Exercise requirements: Rewrite all of the data below with "computer-use agent" replaced by "desktop assistant" wherever it occurs, and keep everything else the same. Leave the pictures out of your answer.

+++ Exercise inputs +++

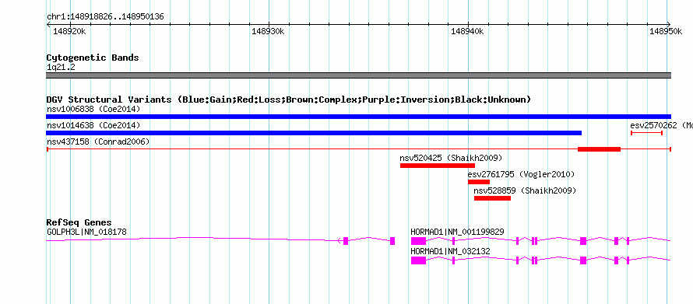Viewport: 693px width, 304px height.
Task: Click the DGV Structural Variants track title
Action: click(289, 100)
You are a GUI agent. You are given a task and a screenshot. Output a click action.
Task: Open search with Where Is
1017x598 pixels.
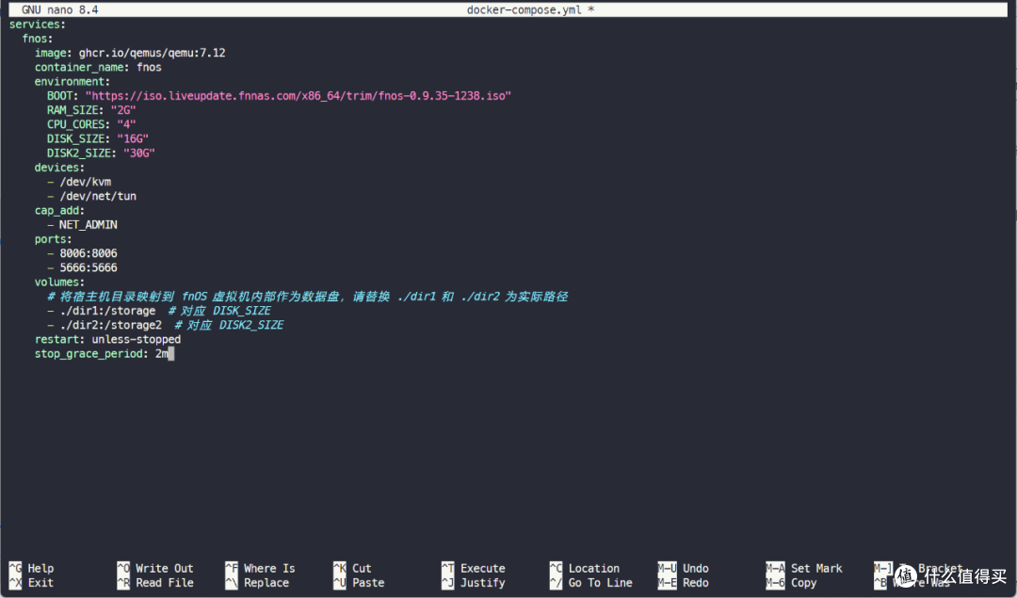click(271, 568)
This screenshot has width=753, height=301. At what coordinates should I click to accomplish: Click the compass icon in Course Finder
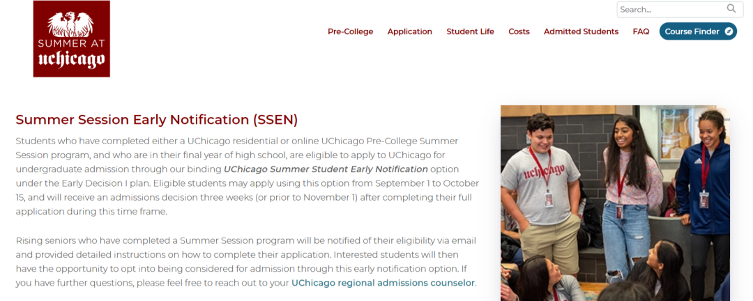click(x=729, y=31)
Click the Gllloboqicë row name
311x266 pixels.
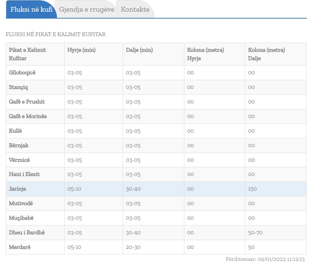(22, 73)
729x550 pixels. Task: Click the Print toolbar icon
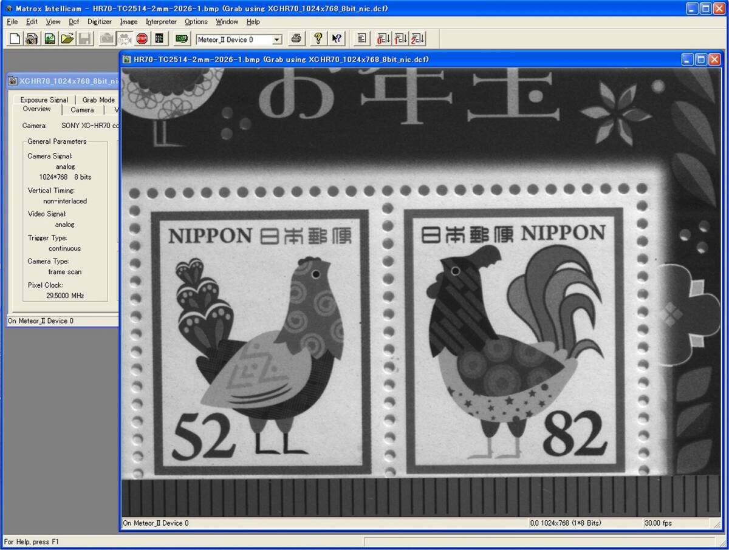296,39
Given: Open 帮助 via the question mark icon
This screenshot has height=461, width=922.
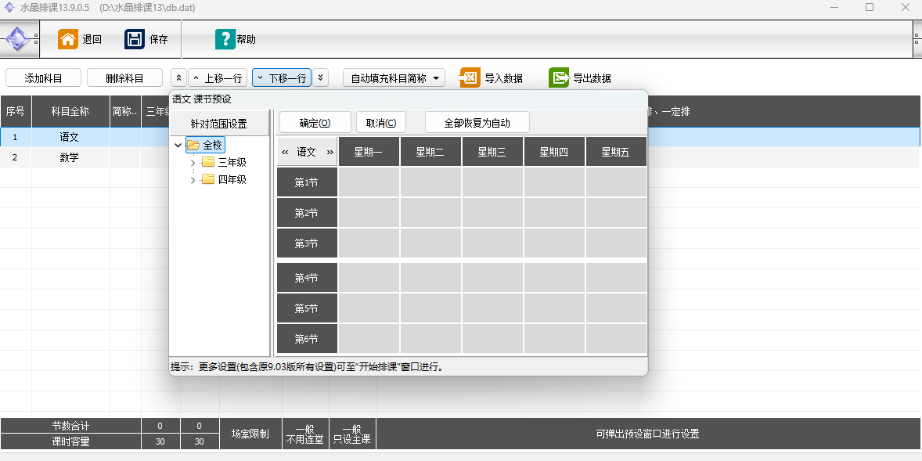Looking at the screenshot, I should [x=225, y=39].
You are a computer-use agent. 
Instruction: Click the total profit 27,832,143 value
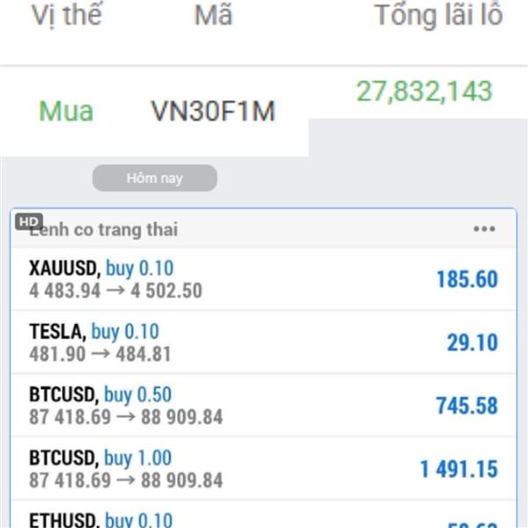point(424,91)
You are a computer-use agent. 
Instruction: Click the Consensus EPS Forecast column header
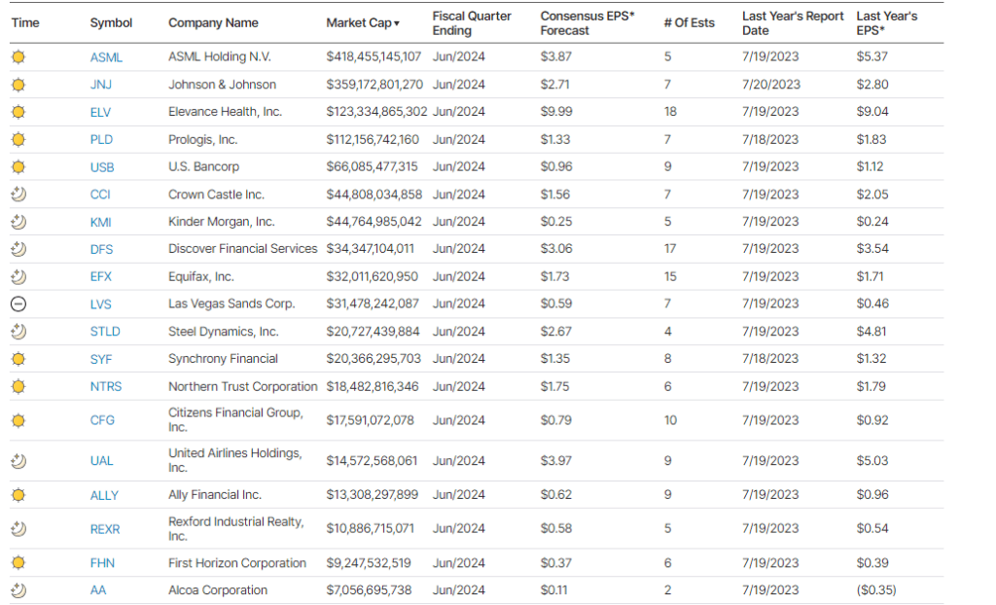pos(587,22)
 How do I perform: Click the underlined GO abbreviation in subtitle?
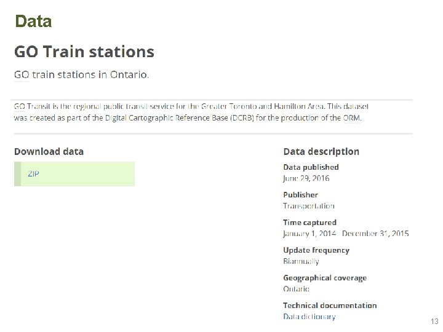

+++

Output:
Viewport: 693px width, 304px height.
Task: Click the DGV Structural Variants track title
Action: click(289, 100)
You are a GUI agent. You are given a task and a screenshot. Output a click action.
Task: Open search with Where Is
1017x598 pixels.
click(271, 568)
This screenshot has width=753, height=301. At what coordinates should I click to accomplish: Click the compass icon in Course Finder
click(x=729, y=31)
Click the Gllloboqicë row name
311x266 pixels.
(22, 73)
729x550 pixels. Task: Click the Print toolbar icon
296,39
Given: Open 帮助 via the question mark icon
This screenshot has height=461, width=922.
Looking at the screenshot, I should [x=225, y=39].
You are a desktop assistant. 
Instruction: Click the total profit 27,832,143 value
point(424,91)
You are a desktop assistant. 
Instruction: Click the Consensus EPS Forecast column header
pos(587,22)
 How do I perform: Click the underlined GO abbreviation in subtitle?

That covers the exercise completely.